I had a fantastic experience at Wiivv, but towards the end I was relying heavily on my employees to build features and grow their skills in python, SQL and data base management and not exercising those skills myself, which I wanted to. I went on maternity leave, and around the eight-month mark, I began to take some courses on Coursera in python and machine learning and realized how much I enjoyed it.
In 2020, I pursued an intense Data Science Bootcamp offered by Lighthouse Labs in Vancouver. I completed this in mid-October of 2020 and by November, I had secured data science consulting projects with three companies, including Lululemon.
After 6 months of near full time consultant work, I was able to secure the position I currently hold as a Data Scientist within the NFL, which my experience in custom footwear has been helpful for.
Tell us about a recent complex or interesting project you led.
At Wiivv, a large part of my job was to provide biomechanical insights related to the design of our products based on biomechanical fundamentals, customer feedback, a database of customer foot shapes, rigorous testing in biomechanics labs, and structured feedback surveys from our beta wear test groups.
To gain meaningful insights from these various data streams, we determined that we had to build out the data science capabilities within the footwear engineering team. I hired some truly elite biomechanical engineers (both of whom were graduates from the biomedical engineering stream at U of G!) to help build out these capabilities.
We built an app that captured foot shape, built a proprietary “customization engine” that automatically rendered 3D shapes that were custom to the consumer’s foot, 3D printed these custom components and integrated them with traditional footwear manufacturing methods to finally ship directly to the consumer. This experience was transformational in several ways but mainly learning about product development in footwear, performing research in a fast-paced setting, gaining insight into entrepreneurship, and building some leadership skills through managing an engineering team.

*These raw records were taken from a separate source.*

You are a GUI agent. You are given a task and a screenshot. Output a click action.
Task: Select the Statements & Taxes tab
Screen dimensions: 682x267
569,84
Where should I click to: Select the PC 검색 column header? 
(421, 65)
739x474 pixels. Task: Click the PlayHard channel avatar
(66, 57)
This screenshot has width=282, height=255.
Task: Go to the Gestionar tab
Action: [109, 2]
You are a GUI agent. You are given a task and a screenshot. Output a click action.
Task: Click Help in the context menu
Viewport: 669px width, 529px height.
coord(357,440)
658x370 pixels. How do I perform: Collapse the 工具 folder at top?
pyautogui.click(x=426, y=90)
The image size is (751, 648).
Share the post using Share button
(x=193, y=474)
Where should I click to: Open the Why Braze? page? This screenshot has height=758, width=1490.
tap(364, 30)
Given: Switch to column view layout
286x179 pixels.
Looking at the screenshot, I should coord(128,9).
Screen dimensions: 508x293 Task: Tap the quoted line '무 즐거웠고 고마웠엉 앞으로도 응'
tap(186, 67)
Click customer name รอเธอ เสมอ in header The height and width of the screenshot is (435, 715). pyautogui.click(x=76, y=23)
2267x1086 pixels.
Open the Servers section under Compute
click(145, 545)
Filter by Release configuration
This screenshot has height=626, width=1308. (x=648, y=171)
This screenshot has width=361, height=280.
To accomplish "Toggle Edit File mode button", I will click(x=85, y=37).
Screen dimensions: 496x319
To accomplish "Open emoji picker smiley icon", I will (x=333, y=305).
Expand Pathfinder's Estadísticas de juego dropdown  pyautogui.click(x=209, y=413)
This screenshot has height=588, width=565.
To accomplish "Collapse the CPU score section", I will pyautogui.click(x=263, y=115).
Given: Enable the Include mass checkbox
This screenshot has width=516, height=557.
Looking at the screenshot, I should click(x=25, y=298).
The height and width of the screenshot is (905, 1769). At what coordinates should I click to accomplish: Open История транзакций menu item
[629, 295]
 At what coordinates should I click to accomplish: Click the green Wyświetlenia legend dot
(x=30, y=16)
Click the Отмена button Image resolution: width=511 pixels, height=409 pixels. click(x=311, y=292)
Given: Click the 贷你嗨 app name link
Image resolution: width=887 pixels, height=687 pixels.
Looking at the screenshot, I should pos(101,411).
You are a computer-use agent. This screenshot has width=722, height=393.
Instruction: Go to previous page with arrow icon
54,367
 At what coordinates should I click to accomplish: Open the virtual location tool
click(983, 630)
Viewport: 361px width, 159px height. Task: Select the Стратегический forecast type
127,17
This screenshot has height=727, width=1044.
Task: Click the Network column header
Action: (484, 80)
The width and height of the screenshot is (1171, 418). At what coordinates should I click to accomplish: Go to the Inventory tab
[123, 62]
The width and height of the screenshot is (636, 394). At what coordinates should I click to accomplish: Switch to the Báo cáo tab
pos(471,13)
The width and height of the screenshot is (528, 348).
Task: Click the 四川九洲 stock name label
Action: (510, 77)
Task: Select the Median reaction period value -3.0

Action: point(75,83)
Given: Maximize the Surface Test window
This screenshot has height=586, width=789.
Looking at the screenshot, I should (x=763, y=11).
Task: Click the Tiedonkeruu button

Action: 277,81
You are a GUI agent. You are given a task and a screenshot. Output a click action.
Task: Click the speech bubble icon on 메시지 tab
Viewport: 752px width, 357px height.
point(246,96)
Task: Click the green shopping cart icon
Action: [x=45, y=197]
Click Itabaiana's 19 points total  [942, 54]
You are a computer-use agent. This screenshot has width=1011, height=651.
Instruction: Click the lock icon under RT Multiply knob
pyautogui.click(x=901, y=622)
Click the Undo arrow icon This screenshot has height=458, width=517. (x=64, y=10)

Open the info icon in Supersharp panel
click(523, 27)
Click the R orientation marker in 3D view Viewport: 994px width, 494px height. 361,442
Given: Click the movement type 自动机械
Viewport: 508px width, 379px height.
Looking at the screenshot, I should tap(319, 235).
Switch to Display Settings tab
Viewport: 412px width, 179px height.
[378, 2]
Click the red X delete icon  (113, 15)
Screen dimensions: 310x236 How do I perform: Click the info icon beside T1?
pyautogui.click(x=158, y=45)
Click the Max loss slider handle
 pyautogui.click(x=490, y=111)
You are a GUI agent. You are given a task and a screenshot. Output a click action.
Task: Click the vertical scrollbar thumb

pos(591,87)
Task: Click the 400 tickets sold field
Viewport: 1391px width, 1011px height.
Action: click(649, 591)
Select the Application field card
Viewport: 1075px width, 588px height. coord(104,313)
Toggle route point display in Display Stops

What do you enjoy most about your work?
I feel incredibly lucky to work with individuals who are literally at the top of their respective fields with the aim to create a safer game without compromising on what fans love about the game. I absolutely love that I get to work at the intersection of data science, biomechanics and sport; a Venn diagram of my “happy place” I have been chasing my entire career.
How did your education at U of G contribute to your journey after graduation?
U of G has contributed in many ways throughout my journey so far. Perhaps most meaningfully, was its emphasis on engineering design projects, which fosters creative prototyping skills relevant to product development, but also teamwork and collaboration skills. These skills are critical for almost any career route – I’ve often had feedback that “for an engineer” I’m a great communicator!
Also, the fast-paced classroom learning mixed with hands on lab learning provided a well-rounded foundation, which helped me in pursuing additional education in data science. Finally, the exceptional faculty and staff that I leaned on throughout my professional and educational career had significant impact.
Is there a quote, saying, or philosophy that you look to for inspiration/support?
“It's not always easy to convince someone a need exists, if they don't have that need themselves.”
― Caroline Criado Perez, Invisible Women: Data Bias in a World Designed for Men
This saying is directly related to product development. I feel very strongly about having diverse representation in product development to ensure products are being designed to better everyone’s lives, not just the lives of a privileged few.